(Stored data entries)
+---+
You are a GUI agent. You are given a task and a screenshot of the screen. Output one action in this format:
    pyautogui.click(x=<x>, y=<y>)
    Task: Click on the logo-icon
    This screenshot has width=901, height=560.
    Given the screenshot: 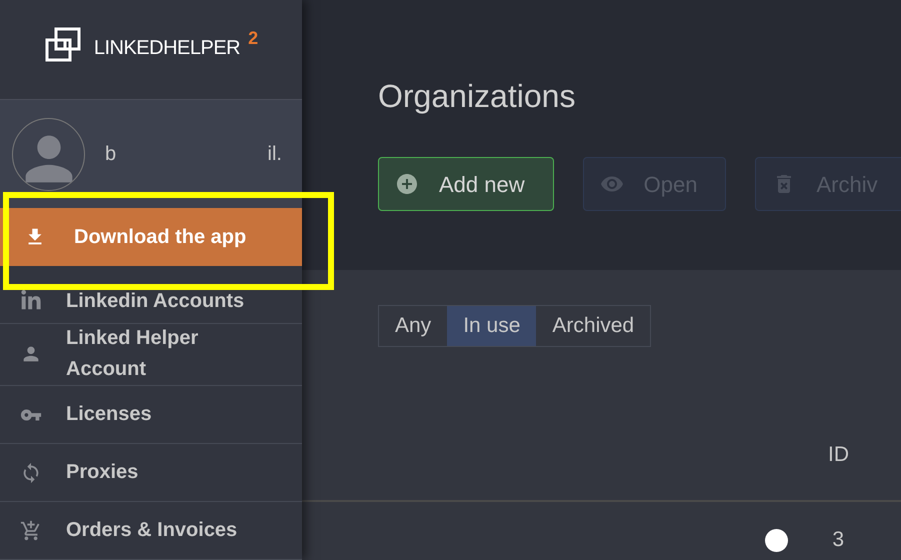 What is the action you would take?
    pyautogui.click(x=63, y=46)
    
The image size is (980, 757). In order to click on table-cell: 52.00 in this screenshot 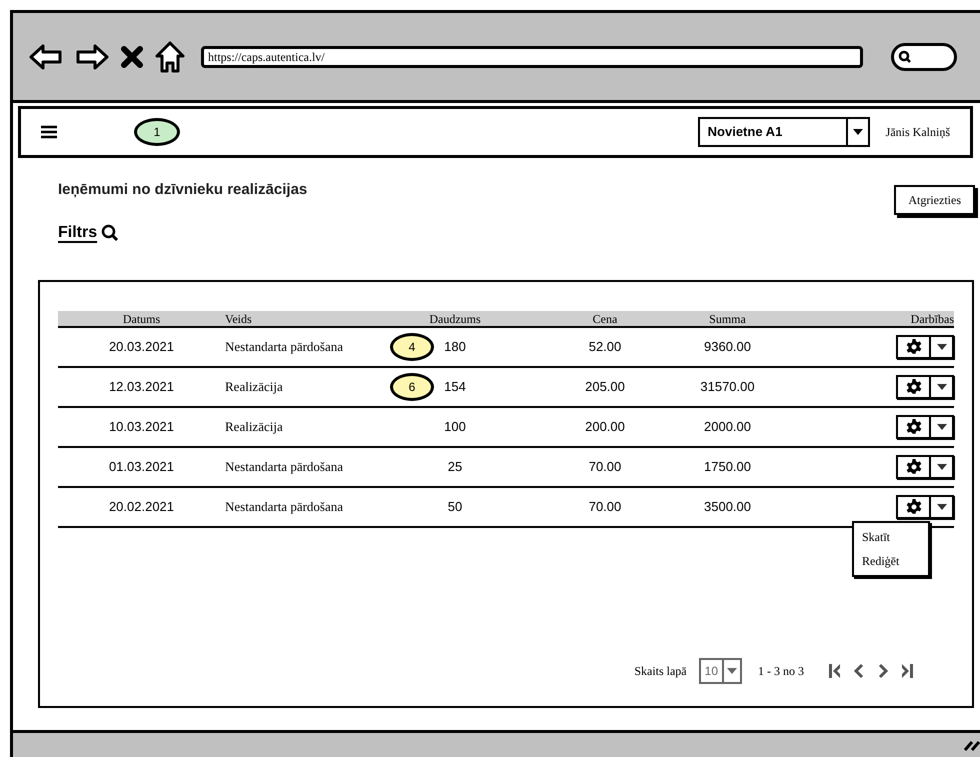, I will do `click(605, 346)`.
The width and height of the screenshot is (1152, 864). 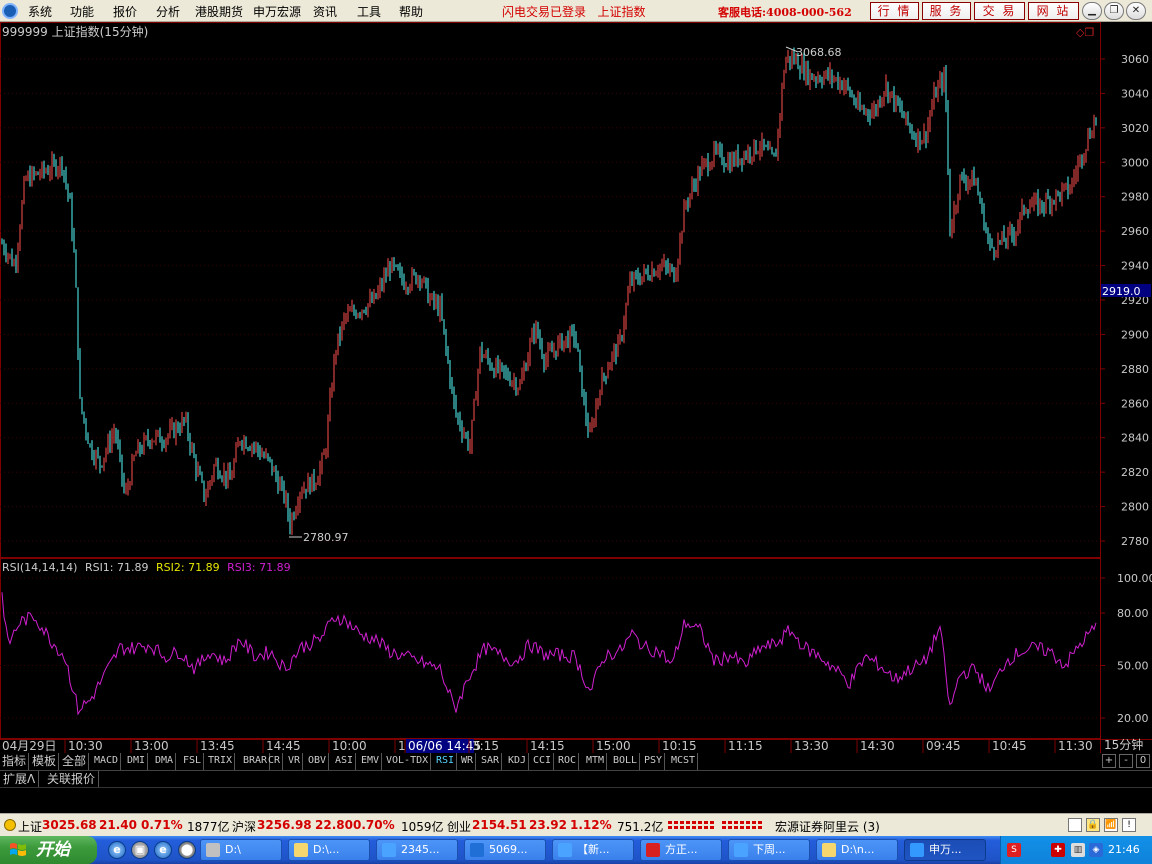 I want to click on tab-asi: ASI, so click(x=345, y=762).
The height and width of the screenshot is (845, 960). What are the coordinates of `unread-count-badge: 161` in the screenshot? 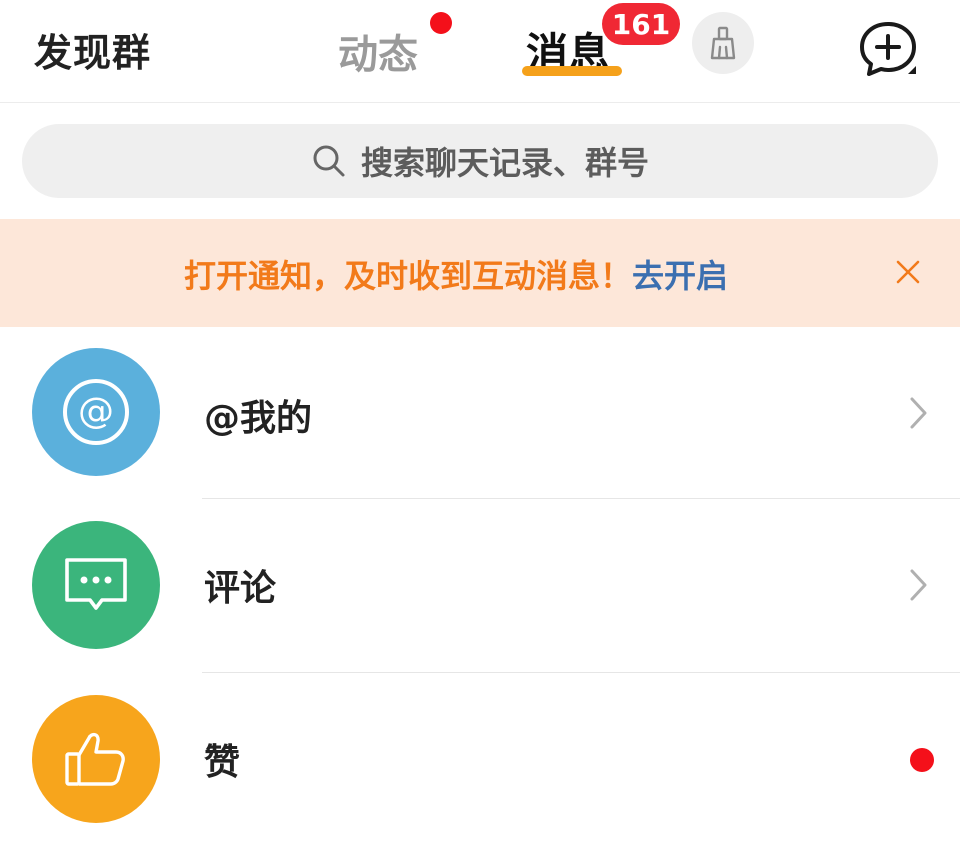 It's located at (641, 24).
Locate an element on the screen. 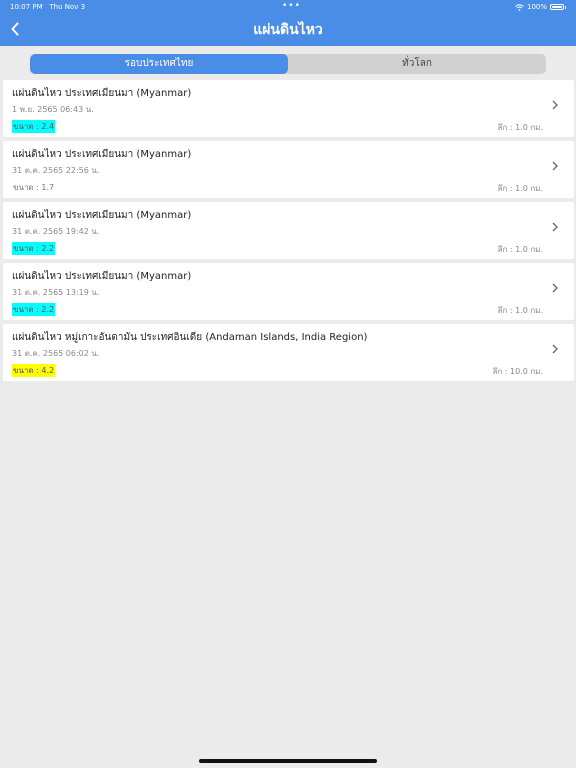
+---+
- **EXERCISE OBJECTIVE**
Rewrite the records from their first line through the line that contains "This screenshot has", with "logo-icon" changed to "menu-icon" and nothing else altered.

- **FINAL ANSWER**
You are a GUI agent. You are given a task and a screenshot of the screen. Output one action in this format:
    pyautogui.click(x=<x>, y=<y>)
    Task: Click on the menu-icon
    This screenshot has width=901, height=560.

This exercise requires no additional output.